### EXERCISE INSTRUCTIONS
Once you find the line with "This screenshot has height=635, width=1209." in the data that follows, repeat it and every line after it exactly, through the line with "Click View full".
+++++
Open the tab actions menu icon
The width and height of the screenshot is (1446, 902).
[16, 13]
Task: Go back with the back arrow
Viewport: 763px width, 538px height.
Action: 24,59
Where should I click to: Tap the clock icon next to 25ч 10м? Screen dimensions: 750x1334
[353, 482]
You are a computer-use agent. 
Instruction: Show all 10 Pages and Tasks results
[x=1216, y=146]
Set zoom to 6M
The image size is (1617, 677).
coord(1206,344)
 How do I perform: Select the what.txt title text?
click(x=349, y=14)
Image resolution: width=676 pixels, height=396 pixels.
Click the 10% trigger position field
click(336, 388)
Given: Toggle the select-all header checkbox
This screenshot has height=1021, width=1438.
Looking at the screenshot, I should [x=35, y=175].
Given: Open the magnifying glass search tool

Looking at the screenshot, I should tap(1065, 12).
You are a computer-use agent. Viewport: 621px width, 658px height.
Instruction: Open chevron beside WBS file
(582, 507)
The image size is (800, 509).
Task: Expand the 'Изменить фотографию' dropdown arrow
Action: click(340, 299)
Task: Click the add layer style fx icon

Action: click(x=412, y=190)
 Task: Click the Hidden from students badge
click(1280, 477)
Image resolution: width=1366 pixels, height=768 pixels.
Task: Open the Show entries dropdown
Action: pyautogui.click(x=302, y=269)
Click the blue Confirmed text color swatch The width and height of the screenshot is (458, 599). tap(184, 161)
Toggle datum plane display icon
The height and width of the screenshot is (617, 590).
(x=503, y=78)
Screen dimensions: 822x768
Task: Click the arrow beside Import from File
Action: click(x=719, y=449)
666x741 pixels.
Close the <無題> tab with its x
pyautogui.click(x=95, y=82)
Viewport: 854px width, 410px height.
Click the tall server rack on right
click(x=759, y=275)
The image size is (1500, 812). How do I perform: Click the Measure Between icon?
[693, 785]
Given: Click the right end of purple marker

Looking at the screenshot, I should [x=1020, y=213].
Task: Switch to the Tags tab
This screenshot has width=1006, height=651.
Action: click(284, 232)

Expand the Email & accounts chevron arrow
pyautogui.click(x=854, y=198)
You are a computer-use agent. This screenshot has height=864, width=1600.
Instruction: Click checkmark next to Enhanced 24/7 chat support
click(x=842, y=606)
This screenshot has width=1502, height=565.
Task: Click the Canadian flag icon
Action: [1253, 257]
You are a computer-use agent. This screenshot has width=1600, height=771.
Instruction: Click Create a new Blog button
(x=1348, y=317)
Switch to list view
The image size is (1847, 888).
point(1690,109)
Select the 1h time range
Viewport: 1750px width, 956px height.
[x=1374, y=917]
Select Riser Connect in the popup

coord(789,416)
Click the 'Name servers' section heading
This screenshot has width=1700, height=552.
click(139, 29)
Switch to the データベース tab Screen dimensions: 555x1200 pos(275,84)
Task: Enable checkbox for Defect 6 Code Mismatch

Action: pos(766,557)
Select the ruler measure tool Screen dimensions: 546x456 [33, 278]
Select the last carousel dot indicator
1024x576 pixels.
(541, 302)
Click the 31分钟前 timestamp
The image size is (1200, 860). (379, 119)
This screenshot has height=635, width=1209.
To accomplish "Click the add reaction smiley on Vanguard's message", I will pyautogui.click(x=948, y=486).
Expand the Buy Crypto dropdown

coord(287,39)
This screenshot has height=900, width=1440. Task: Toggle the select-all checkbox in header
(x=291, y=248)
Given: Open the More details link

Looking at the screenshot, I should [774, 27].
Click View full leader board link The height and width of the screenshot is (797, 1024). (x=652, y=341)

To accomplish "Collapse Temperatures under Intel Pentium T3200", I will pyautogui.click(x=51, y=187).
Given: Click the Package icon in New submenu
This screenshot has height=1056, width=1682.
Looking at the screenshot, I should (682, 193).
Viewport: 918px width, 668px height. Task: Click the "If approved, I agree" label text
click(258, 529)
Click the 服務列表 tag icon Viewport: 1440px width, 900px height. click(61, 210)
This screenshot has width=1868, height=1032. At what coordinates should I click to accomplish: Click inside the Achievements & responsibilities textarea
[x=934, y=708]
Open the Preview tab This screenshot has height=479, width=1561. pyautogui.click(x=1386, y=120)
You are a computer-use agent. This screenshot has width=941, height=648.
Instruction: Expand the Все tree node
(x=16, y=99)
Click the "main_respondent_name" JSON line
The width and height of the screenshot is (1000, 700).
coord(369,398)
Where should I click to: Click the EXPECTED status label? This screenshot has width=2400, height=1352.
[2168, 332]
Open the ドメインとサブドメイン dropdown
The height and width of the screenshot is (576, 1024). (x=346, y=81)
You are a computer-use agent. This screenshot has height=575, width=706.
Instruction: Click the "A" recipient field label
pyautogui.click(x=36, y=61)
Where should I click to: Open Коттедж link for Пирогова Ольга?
+++++
### OUTPUT OF THE EXERCISE
This screenshot has height=635, width=1209.
To accomplish "Click the add reaction smiley on Vanguard's message", I will pyautogui.click(x=948, y=486).
Expand the Buy Crypto dropdown

coord(287,39)
This screenshot has height=900, width=1440. Task: Toggle the select-all checkbox in header
(x=291, y=248)
Given: Open the More details link

Looking at the screenshot, I should [774, 27].
Click View full leader board link The height and width of the screenshot is (797, 1024). (x=652, y=341)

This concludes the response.